1980’lerin başında anyonları tahmin eden ve isimlendiren MIT fizikçisi Frank Wilczek, ilk makaleyi keşif olarak kabul ediyor, ancak ikincisinin kuasipartiküllerin parlamasına izin verdiğini söylüyor; ‘Tarlayı çiçeklendiren muhteşem bir iş’ diyor. Anyonlar sıradan temel parçacıklar gibi değildir; bilim adamları, hiçbir zaman formu oluşturduğu sistemden izole edemeyeceklerdir. Bunlar, bir parçacık gibi ölçülebilir özelliklere sahip oldukları anlamına gelir; örneğin bir konum, hatta bir kütle gibi. Ancak bunlar yalnızca diğer geleneksel parçacıkların kolektif davranışlarının bir sonucu olarak gözlemlenebilirler.

İşte Katı Maddelerin Var Olma Nedeni
Bilinen evren sadece iki çeşit temel parçacık içerir. Biri elektronların yanı sıra protonları, nötronları ve onları oluşturan kuarkları içeren fermiyon ailesidir. Fermiyonlar kendi kendilerine kalırlar: Aynı kuantum durumunda aynı anda iki tane var olamaz. Bu parçacıklar bu özelliğe sahip olmasaydı, tüm maddeler basitçe tek bir noktaya çökebilirdi. Katı maddenin var olmasının nedeni fermiyonlardır.
Evrendeki parçacıkların geri kalanı bozonlardır; fotonlar (ışık ve radyasyonun habercileri) ve gluonlar (kuarkları birbirine ‘yapıştıran’) gibi parçacıkları içeren bir gruptur.
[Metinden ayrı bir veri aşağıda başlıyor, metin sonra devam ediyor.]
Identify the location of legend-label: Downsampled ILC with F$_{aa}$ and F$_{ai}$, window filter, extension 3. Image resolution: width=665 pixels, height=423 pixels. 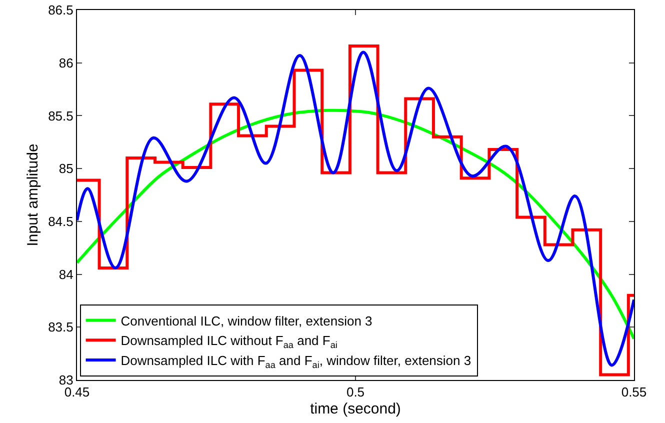
(296, 362).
Fermiyonlardan farklı olarak, iki veya daha fazla bozon aynı anda aynı durumda bulunabilir.Bir araya toplanma eğilimindedirler. Bu kümelenme nedeniyle, hepsi aynı kuantum durumunu işgal eden foton akışları olan lazerlerimiz var.
Herhangi biri her iki gruba da uymuyor. Herhangi birini fizikçiler için özellikle heyecan verici yapan şey, parçacık hafızasına benzer bir şey sergilemeleridir. Bir fermiyon başka bir fermiyonun yörüngesinde dönerse, kuantum durumu değişmeden kalır. Aynı şey bir bozon için de geçerli.
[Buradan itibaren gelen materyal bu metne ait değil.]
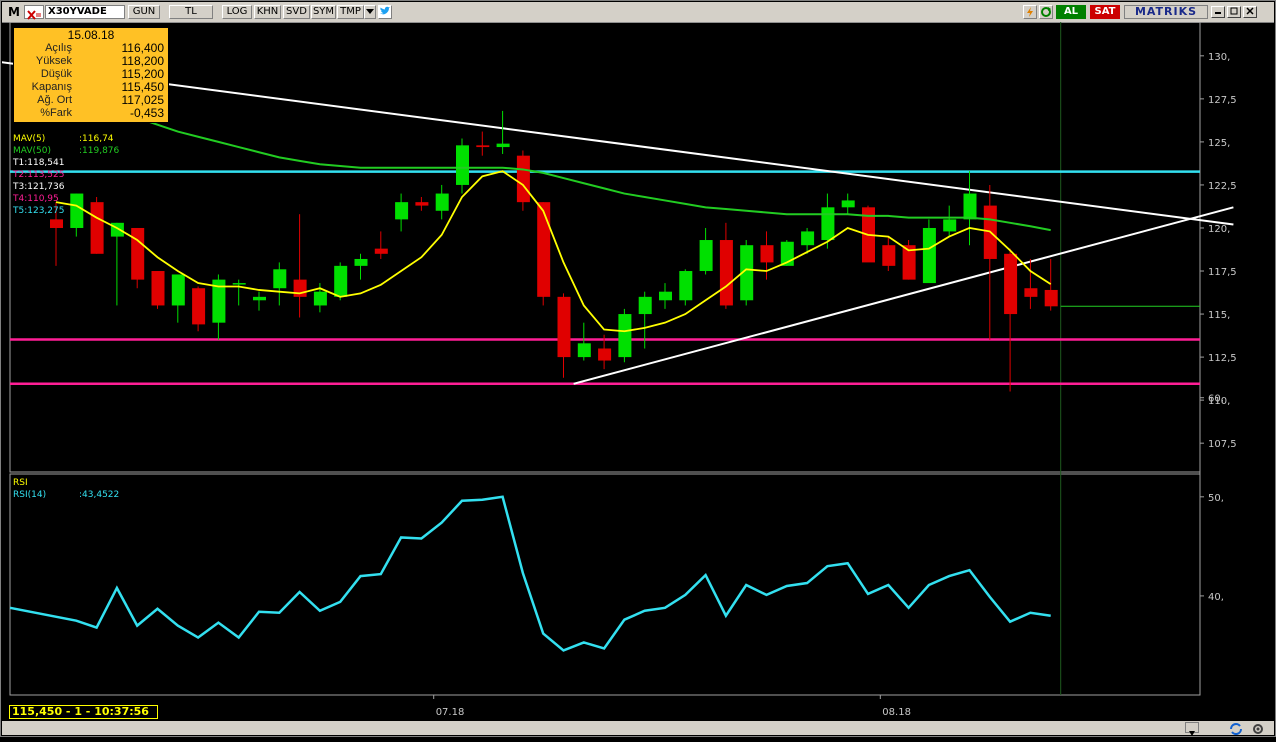  I want to click on rsi-legend: RSI(14):43,4522, so click(66, 495).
Anyonlar Verileri Depolamak İçin Daha Sağlam Bir Yol Önerir
Anyon farklıdır. Biri diğerinin etrafında hareket ederse, kolektif kuantum durumları değişir. Herhangi birinin orijinal durumuna geri dönmesi için büyükolasılıkla üç,hatta beş veya daha fazla devir gerekir. Dalgadaki bu hafif kayma, yolculuğun bir tür anısı gibi davranır. Bu özellik onları, kötü şöhretli ve hatalara açık olan kuantum durumlarına bağlı olan kuantum bilgisayarlar için çekici nesneler haline getirir.
Wilczek, anyonların gelecekte keşfedilebilecek ve dizginlenebilecek egzotik davranışlara sahip birçok çeşidi içeren bütün bir ‘krallığı’ temsil ettiğine dikkat çekiyor. Yaklaşık 40 yıl önce lisansüstü eğitiminde, yalnızca iki tür parçacığın varlığını kanıtlayan kanıtlarla hüsrana uğradığında anyonlarla ilgilenmeye başladı. Başka bir şey tasavvur etti ve diğer özellikleri veya bu garip araları nerede bulabilecekleri sorulduğunda, yarı şakayla, ‘her şey olur (anything goes)’ dedi ve bu isme yol açtı.
Şimdi, yeni çalışmaların sadece başlangıç olduğunu belirtiyor. İleriye baktığında, herhangi birini maddenin egzotik hallerini bulmak için bir araç olarak görüyor, bu da şimdilik fizikçilerin teorilerinde çılgın fikirler olarak kalıyor.